======== Material to process

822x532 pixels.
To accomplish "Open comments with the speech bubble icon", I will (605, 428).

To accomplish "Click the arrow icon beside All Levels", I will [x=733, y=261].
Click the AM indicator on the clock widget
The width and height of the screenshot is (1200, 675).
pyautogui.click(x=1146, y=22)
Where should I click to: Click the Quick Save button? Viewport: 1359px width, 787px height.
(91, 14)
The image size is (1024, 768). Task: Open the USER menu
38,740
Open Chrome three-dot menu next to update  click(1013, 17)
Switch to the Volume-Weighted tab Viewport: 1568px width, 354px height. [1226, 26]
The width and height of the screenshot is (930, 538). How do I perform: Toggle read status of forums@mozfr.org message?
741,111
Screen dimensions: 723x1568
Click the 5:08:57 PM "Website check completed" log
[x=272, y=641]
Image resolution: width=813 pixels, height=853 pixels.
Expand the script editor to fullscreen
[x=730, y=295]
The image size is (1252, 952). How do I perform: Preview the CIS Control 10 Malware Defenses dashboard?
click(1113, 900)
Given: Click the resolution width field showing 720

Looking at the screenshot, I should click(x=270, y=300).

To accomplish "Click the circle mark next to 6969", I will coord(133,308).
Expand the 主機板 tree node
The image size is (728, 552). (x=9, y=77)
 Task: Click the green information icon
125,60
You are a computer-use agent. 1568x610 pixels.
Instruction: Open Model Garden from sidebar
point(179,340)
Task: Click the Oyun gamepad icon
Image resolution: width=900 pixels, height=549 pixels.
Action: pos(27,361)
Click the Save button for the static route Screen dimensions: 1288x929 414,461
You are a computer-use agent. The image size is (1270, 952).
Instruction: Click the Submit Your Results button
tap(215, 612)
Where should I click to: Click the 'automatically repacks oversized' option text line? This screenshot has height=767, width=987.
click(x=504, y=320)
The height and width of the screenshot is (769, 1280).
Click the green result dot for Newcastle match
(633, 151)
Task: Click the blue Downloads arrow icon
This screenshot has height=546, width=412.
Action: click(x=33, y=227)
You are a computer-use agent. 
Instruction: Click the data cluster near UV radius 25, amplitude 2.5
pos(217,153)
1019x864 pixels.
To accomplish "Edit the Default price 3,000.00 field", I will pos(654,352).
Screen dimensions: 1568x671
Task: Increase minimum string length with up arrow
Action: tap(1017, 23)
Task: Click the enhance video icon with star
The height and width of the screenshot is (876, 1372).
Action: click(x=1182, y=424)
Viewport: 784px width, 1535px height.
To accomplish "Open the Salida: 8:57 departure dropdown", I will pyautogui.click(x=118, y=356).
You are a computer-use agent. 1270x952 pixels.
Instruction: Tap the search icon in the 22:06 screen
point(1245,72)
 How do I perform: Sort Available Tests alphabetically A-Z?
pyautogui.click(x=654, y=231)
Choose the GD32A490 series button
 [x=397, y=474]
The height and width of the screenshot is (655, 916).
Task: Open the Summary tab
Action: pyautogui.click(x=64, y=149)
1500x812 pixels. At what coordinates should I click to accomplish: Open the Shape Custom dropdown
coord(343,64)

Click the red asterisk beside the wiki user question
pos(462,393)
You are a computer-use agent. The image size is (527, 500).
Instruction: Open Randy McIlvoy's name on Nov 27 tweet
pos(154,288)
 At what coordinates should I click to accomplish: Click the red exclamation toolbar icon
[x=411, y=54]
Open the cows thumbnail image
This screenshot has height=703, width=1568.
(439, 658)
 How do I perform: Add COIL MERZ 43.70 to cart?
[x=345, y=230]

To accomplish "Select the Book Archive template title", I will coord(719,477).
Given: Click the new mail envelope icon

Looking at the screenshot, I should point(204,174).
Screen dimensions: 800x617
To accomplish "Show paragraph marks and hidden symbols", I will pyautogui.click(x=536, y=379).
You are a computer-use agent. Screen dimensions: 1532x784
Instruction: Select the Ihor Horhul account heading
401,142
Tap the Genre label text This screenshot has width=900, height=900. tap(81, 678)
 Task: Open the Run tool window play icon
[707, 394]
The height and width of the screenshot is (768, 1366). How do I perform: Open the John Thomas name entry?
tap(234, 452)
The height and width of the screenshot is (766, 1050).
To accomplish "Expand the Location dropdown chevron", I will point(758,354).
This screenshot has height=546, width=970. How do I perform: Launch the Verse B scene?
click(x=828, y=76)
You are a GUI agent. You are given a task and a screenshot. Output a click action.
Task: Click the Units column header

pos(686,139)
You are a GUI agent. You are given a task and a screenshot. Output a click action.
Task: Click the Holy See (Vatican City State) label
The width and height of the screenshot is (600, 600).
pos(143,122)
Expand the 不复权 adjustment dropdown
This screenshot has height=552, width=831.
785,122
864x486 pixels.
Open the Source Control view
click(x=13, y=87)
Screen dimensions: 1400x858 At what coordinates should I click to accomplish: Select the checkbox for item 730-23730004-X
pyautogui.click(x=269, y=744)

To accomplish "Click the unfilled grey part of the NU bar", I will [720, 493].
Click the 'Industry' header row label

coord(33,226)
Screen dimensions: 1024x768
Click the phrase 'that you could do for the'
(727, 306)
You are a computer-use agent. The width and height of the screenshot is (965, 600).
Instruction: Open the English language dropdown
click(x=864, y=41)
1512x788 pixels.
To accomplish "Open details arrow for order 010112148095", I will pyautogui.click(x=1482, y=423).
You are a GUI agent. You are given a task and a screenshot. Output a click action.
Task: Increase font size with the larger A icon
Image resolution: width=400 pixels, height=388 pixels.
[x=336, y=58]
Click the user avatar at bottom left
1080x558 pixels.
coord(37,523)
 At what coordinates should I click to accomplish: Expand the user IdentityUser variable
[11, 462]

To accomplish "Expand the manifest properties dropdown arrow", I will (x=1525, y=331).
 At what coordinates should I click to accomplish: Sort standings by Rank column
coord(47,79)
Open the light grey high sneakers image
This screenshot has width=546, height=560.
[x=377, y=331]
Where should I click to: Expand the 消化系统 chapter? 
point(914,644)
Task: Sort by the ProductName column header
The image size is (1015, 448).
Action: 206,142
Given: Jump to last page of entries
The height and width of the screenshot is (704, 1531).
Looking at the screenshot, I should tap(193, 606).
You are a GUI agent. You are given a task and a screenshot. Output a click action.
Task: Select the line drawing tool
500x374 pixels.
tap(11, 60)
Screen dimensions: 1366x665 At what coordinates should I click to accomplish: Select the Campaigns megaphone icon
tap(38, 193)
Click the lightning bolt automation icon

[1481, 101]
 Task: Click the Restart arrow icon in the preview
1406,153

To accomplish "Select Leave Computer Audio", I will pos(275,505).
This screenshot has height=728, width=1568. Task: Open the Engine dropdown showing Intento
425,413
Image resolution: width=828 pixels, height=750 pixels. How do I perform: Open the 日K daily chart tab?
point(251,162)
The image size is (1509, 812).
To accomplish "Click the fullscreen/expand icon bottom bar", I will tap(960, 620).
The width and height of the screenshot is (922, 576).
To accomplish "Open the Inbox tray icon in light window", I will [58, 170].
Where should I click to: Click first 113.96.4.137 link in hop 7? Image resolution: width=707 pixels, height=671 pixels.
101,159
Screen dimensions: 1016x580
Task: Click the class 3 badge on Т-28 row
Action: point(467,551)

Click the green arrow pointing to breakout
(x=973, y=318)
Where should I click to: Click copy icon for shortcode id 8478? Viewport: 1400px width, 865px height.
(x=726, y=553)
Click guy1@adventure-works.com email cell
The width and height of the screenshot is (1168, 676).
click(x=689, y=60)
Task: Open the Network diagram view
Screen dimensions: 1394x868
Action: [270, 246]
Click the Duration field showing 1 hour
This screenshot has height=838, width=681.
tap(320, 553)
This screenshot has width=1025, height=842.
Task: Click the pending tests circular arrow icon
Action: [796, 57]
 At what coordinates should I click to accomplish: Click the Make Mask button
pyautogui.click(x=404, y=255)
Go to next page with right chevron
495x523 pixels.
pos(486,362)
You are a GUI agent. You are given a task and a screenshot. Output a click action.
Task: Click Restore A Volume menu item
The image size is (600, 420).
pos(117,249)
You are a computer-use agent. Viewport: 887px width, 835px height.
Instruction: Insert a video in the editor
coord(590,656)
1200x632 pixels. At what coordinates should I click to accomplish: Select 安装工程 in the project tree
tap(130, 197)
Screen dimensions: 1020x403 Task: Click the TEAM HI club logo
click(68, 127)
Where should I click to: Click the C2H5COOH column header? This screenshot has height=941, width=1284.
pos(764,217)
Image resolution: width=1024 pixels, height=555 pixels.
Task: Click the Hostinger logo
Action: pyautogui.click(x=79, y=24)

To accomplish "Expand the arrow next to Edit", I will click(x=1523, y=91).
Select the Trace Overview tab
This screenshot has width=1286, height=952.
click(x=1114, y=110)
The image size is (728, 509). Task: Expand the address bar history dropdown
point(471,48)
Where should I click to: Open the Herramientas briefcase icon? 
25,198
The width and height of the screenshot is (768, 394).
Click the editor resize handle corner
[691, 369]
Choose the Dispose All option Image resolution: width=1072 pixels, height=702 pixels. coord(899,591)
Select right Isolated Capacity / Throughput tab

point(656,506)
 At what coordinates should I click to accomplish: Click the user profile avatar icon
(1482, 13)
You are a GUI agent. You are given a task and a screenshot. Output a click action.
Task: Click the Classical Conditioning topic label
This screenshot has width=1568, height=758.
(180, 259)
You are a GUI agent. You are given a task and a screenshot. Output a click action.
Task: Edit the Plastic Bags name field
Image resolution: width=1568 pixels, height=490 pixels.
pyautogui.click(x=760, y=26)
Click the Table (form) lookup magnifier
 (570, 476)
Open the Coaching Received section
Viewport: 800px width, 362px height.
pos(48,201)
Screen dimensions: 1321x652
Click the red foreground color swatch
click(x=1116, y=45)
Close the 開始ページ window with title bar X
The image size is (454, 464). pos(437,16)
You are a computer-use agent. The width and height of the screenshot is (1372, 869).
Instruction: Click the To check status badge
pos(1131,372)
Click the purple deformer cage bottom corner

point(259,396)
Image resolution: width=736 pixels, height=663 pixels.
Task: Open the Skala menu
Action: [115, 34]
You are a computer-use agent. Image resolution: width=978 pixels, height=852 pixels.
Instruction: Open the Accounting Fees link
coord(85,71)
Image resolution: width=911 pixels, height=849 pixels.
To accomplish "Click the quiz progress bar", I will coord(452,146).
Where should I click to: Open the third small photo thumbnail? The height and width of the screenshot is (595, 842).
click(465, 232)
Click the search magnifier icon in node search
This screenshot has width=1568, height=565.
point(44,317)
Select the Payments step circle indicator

================

If a line in the data above includes the string "indicator", copy it.

Click the AM indicator on the clock widget
Select the Payments step circle indicator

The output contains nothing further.